Problem statement - Retype the entries below exactly, and keep every picture out of your version.

** Dataset follows **

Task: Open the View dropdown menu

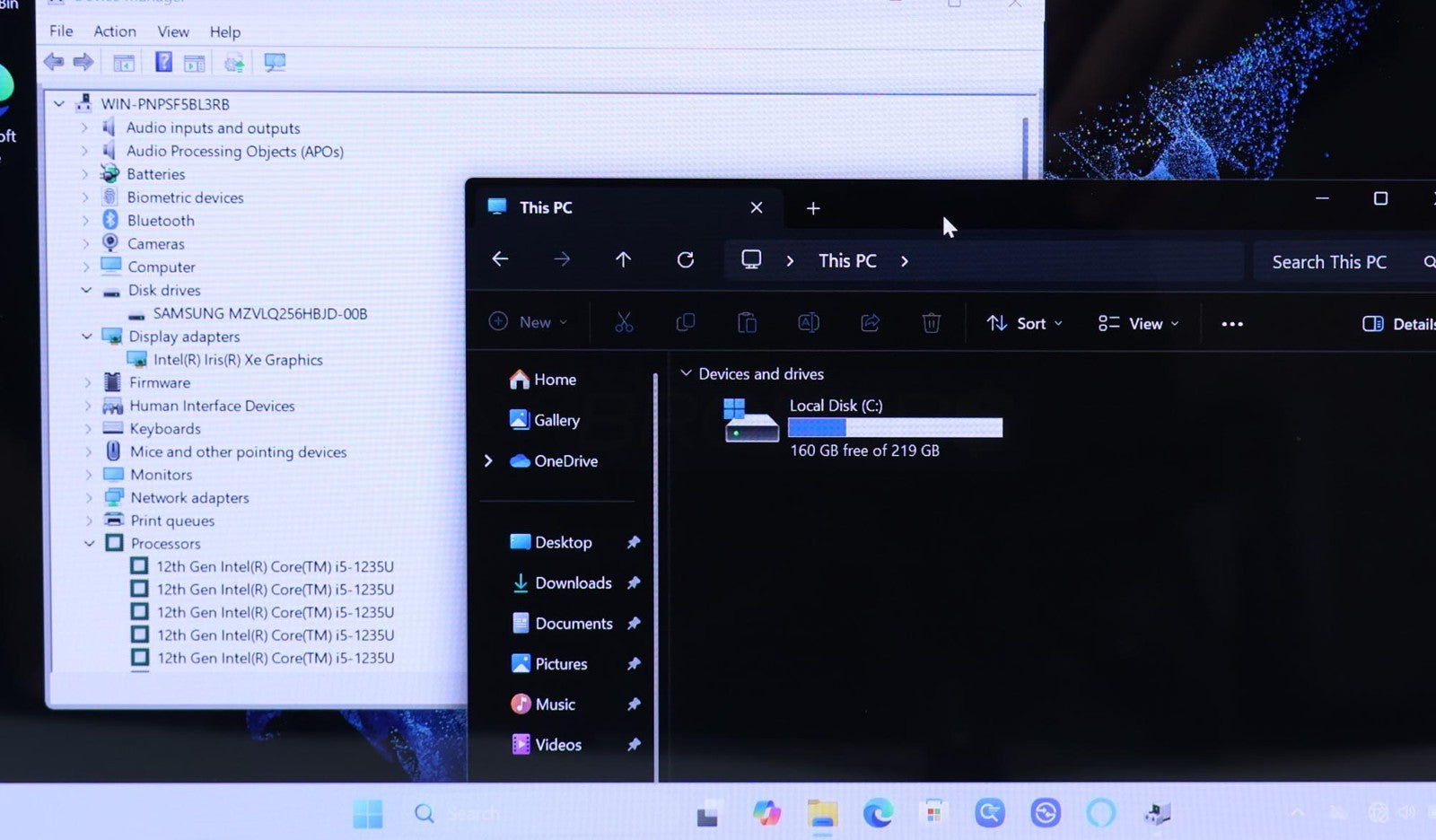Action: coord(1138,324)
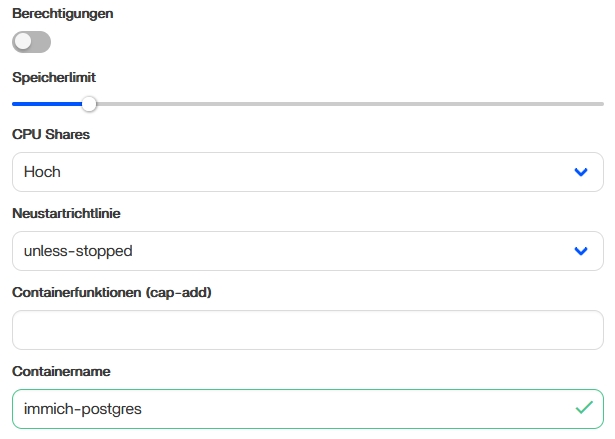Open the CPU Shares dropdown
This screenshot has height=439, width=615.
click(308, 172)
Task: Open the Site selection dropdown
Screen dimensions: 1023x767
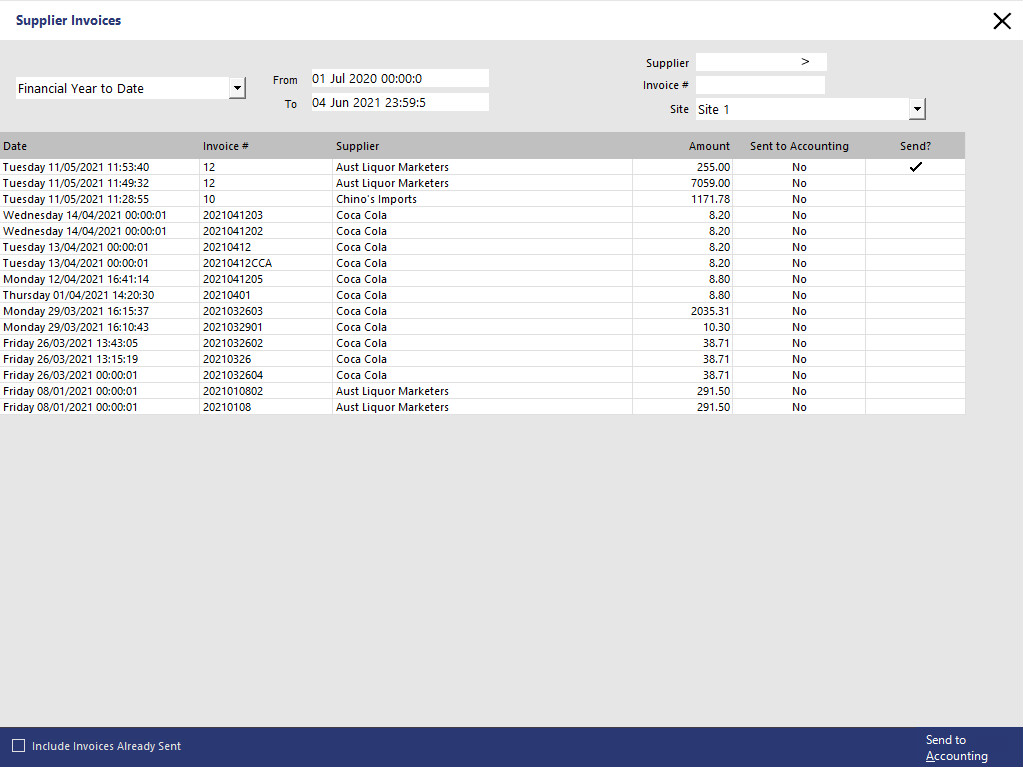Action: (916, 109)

** End of Dataset **

Your response -
Task: Open the View dropdown menu

Action: coord(1138,324)
Open the CPU Shares dropdown
This screenshot has height=439, width=615.
click(308, 172)
Task: Open the Site selection dropdown
Screen dimensions: 1023x767
Action: (916, 109)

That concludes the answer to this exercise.